There have been many frightening events in the news lately. As parents we need to know how to share this information in ways that our children can manage and that are age appropriate. Here’s how you can have your SAY with your child about this sensitive topic. 

  1. Gear what you say to the age of your child. Give honest, accurate and age appropriate information.
  2. Always put the information in context. There are far more good people than people who aim to hurt and the vast majority of time we are safe.
  3. Encourage your child to talk by asking questions. What have you heard? What have you seen on TV or other media?
  4. Encourage your child to share their feelings and fears. Model this by sharing your feelings with your child.

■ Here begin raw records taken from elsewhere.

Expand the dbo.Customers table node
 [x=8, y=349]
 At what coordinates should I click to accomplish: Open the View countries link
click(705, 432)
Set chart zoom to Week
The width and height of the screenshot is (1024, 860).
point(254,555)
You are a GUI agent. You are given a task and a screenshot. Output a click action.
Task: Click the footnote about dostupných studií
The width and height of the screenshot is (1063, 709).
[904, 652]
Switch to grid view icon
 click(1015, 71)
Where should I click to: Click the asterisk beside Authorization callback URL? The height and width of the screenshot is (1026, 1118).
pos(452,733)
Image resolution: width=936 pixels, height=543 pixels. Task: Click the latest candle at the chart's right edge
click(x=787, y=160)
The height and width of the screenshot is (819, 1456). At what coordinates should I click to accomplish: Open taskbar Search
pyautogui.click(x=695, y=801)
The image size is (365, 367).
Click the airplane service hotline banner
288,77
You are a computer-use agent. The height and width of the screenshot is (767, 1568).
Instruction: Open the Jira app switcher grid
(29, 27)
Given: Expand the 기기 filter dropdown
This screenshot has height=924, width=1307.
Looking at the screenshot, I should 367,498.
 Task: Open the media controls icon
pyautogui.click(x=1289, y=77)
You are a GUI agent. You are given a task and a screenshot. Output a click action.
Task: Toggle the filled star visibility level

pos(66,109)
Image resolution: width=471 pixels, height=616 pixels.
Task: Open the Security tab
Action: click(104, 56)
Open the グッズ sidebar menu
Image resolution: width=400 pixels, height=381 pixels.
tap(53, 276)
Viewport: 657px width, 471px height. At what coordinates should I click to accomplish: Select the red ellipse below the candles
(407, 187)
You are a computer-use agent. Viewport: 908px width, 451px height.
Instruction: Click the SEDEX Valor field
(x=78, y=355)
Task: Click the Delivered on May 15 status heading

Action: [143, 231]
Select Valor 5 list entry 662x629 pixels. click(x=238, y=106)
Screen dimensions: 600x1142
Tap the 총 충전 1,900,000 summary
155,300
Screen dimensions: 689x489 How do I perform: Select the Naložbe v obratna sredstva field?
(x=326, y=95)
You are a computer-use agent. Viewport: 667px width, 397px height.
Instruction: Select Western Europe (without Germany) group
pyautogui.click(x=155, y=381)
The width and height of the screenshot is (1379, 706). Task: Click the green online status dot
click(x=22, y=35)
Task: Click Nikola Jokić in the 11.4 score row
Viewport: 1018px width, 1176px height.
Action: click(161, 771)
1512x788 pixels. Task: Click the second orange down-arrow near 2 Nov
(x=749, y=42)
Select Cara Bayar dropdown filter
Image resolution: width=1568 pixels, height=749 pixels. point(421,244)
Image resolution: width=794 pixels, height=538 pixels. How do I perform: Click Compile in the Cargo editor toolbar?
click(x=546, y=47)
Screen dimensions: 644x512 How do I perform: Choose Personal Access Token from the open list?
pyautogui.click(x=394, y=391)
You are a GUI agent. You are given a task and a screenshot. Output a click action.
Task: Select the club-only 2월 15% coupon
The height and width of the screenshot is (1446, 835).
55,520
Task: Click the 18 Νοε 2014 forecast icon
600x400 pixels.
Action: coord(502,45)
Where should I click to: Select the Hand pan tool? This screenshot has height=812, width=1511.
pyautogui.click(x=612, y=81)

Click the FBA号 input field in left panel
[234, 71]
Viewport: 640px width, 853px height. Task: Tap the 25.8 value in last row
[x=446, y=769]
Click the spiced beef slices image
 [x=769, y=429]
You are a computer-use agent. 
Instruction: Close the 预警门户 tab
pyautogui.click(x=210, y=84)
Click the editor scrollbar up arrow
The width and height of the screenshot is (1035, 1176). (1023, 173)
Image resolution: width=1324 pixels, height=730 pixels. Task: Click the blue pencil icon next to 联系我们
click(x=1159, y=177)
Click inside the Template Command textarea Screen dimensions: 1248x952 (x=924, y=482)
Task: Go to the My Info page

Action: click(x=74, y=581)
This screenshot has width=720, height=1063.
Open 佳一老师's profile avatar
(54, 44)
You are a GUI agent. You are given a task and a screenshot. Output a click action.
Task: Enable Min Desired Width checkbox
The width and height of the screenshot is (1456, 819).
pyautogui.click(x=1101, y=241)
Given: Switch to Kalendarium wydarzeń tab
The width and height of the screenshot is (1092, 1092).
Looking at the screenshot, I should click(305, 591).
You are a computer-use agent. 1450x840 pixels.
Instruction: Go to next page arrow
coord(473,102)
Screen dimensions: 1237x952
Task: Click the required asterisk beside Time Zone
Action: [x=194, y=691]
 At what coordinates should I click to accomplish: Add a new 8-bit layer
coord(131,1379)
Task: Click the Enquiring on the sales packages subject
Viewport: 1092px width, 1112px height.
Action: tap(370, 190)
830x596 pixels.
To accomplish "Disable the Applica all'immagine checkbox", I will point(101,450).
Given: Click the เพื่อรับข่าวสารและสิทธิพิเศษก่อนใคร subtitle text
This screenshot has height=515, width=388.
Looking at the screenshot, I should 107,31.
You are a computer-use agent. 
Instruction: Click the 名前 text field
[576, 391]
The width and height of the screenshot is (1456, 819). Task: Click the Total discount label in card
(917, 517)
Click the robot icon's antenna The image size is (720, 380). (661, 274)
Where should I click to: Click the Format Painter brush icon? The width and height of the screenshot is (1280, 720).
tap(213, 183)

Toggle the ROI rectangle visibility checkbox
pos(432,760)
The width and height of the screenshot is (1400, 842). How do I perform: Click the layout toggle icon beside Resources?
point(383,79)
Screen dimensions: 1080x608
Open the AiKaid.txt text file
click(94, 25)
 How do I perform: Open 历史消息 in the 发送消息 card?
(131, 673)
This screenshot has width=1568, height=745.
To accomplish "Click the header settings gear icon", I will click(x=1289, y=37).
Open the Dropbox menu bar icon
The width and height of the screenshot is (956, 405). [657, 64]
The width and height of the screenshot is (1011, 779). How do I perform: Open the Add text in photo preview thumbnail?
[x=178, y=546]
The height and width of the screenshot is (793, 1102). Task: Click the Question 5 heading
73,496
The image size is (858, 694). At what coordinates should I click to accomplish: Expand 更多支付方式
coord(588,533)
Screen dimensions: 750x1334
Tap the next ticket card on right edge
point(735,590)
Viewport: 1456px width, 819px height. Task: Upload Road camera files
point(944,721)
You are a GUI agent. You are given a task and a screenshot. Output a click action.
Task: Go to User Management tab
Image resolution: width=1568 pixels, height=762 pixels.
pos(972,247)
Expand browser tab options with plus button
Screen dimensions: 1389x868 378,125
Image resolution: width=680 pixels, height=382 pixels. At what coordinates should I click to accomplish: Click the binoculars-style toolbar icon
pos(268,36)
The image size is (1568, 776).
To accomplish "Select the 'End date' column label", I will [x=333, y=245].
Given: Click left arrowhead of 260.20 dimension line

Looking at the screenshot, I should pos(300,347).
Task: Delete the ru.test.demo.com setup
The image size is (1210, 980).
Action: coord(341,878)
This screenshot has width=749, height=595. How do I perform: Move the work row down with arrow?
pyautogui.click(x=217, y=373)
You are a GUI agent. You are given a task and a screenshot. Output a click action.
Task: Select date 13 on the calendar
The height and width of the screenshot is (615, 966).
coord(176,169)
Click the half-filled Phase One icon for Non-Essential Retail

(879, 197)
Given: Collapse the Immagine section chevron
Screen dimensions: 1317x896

  5. Know that your child may need more support from you than normal. Physical affection is a great way to show support in frightening times.
  6. For Elementary School-Age Children: Talk about major events with your children so that they hear about it first from you. This way you know they will hear accurate facts.
    • Reassure them that you are here to keep them safe.
    • Limit how much they see on TV or other media sources.
    • Don’t talk about these events prior to bedtime.
  7. Middle/High School-Age Children: Assume that older children will hear about news events – maybe as quickly as you. Ask them what they have heard and correct rumors or misinformation with facts.
    • Know that even though they are teens, they can still be frightened and can still feel comfort from talking to or being with you.
    • Though teens may not verbalize their feelings or fears, this does not mean they are not thinking about it or that you do not need to address it.
    • Talk to teens about what they can do to feel safe such as safety measures already in place in their schools or who to contact in times of crisis.
    • Keep tabs on social media for rumors or other information that may be circulating and that your teen may be exposed to. 
  8. Be aware of signs that your child is struggling and know when to get help. Look for changes in sleep and appetite, fixation on recent trauma, sleep disturbance or fears of separation or going out.